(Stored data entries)

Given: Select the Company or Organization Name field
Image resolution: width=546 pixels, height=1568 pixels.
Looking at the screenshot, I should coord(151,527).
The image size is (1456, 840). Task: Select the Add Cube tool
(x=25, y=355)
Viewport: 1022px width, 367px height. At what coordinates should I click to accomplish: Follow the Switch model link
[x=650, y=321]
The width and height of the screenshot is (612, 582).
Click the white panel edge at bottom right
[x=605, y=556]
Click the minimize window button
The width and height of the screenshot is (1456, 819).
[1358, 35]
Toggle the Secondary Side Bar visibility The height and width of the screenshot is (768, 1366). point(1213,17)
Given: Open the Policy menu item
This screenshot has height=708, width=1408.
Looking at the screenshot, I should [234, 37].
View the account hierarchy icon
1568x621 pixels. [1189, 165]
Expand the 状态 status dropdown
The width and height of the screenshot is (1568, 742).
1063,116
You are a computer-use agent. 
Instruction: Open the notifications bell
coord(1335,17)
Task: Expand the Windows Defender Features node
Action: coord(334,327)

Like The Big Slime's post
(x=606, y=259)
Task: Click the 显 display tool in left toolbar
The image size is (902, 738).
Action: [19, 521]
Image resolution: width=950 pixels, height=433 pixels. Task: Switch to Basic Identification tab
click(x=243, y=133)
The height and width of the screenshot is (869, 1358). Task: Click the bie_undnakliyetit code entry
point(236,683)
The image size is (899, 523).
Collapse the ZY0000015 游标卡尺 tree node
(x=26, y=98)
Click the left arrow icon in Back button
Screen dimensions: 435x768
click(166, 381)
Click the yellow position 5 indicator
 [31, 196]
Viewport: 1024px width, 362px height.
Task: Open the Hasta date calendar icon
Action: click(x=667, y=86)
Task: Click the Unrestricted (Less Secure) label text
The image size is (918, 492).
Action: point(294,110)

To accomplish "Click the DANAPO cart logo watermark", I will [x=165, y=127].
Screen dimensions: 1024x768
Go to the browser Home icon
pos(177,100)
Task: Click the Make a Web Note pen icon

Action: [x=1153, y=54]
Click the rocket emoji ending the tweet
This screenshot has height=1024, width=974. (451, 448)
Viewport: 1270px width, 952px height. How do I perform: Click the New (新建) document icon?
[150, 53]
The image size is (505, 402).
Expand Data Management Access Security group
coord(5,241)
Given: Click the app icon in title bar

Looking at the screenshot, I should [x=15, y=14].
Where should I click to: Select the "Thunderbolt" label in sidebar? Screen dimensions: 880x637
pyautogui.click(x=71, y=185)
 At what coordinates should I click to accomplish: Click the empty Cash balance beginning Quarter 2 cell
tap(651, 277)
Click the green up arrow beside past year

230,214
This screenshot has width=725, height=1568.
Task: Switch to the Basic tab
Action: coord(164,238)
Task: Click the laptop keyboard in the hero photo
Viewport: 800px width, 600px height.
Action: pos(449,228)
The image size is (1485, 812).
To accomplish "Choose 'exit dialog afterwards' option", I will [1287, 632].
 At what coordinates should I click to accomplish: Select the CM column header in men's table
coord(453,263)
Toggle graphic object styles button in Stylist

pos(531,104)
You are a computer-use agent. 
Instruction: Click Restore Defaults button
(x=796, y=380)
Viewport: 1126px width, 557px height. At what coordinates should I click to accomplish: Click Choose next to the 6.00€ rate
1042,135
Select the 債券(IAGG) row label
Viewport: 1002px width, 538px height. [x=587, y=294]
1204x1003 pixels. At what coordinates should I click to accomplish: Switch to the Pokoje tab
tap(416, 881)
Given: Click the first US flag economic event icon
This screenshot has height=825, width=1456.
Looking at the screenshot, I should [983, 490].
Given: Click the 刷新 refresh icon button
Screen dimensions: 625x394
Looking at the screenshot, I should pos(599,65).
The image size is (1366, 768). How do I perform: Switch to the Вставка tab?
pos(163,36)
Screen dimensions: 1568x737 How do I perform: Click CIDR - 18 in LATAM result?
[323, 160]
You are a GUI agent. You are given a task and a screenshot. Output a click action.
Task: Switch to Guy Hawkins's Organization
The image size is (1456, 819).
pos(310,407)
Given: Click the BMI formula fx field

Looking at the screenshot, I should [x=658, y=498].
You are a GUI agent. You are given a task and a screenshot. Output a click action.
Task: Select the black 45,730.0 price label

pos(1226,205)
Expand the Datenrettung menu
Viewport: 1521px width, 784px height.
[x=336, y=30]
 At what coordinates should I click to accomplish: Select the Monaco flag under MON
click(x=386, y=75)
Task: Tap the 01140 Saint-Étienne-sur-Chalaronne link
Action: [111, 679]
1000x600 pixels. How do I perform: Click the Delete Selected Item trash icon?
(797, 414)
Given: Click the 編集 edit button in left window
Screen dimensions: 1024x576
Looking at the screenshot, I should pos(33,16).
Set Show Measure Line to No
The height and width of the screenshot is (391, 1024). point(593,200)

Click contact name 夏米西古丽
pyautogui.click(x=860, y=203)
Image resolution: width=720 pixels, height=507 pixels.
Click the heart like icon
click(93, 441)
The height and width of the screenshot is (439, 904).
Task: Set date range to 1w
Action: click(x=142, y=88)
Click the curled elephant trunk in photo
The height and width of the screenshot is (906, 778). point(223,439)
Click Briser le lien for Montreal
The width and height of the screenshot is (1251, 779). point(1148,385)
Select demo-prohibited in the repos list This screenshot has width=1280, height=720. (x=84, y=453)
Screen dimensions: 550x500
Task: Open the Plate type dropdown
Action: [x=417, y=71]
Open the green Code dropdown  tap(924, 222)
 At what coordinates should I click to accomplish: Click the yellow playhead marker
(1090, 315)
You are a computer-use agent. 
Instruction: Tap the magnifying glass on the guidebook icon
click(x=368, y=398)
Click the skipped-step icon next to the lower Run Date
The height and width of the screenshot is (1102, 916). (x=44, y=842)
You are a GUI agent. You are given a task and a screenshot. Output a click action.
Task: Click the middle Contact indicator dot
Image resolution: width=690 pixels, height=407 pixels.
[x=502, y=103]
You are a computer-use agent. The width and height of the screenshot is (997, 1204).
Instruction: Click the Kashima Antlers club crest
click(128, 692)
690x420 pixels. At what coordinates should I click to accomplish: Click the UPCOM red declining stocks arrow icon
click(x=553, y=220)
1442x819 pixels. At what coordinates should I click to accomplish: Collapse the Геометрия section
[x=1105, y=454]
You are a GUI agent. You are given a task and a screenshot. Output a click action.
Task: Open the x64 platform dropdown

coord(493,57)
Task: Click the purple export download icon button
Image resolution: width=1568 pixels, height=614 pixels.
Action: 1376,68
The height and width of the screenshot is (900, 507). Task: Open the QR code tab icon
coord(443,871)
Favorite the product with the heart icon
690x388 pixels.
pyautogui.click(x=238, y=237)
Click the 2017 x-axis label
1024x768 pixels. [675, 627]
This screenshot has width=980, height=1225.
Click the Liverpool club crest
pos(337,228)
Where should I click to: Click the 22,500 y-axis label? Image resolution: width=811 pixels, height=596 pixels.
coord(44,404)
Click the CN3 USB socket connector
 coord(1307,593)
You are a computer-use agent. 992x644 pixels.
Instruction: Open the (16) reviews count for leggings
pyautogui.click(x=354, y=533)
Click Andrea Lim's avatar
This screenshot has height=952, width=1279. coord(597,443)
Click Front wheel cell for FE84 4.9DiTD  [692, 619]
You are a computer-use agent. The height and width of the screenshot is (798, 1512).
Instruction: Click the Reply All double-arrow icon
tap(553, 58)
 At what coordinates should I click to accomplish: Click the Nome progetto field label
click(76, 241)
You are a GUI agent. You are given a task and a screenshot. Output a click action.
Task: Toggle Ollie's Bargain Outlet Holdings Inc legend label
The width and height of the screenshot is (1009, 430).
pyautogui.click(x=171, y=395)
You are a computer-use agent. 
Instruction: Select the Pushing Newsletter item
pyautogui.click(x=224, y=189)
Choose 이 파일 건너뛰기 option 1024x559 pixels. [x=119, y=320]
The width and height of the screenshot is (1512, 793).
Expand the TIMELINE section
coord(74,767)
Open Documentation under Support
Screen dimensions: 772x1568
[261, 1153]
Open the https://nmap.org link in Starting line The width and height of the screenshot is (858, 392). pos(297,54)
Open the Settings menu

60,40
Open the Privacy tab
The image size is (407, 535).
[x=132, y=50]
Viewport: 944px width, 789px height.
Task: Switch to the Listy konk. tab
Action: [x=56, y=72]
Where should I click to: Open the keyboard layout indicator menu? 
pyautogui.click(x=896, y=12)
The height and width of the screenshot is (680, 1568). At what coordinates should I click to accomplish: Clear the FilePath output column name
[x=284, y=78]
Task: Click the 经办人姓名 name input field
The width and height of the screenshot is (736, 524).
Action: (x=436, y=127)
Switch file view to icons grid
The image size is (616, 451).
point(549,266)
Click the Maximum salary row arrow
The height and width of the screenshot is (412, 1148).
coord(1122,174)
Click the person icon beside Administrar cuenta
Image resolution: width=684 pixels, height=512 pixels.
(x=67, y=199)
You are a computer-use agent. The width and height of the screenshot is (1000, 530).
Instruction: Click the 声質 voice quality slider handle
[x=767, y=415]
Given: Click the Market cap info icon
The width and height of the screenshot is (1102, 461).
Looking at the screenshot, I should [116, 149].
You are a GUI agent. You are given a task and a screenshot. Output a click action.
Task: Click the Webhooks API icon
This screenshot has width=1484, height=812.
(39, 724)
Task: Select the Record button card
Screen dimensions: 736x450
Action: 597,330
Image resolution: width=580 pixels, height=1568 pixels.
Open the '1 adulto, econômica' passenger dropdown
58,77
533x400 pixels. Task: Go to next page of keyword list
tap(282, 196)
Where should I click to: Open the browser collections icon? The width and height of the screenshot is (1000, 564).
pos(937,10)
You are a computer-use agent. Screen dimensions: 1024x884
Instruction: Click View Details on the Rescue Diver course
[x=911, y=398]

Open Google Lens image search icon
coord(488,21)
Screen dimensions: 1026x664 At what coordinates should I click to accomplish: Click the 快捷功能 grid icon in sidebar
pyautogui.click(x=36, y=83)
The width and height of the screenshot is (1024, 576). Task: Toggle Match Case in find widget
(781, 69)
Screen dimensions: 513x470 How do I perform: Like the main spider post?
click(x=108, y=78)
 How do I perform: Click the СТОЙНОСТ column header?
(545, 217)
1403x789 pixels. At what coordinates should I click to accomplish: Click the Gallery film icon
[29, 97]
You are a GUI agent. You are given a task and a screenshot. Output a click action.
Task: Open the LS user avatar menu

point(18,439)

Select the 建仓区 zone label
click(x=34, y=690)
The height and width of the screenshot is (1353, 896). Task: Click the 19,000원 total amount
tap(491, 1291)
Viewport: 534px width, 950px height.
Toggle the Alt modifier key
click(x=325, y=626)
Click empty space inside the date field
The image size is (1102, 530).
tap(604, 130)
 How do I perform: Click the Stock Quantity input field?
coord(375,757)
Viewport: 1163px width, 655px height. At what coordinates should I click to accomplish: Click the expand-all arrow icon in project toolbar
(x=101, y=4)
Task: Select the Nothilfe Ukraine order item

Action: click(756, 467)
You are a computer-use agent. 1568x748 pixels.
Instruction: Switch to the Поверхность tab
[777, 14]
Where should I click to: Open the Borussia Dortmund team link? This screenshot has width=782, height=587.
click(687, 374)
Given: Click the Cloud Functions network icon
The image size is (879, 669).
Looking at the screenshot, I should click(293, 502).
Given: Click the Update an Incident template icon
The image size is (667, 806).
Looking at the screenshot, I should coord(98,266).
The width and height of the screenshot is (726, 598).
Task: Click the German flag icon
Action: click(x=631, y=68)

_Work instruction_
What lines in the data hold the word "option"? Return them.

_Expected answer_
To accomplish "Choose 'exit dialog afterwards' option", I will [1287, 632].
Choose 이 파일 건너뛰기 option 1024x559 pixels. [x=119, y=320]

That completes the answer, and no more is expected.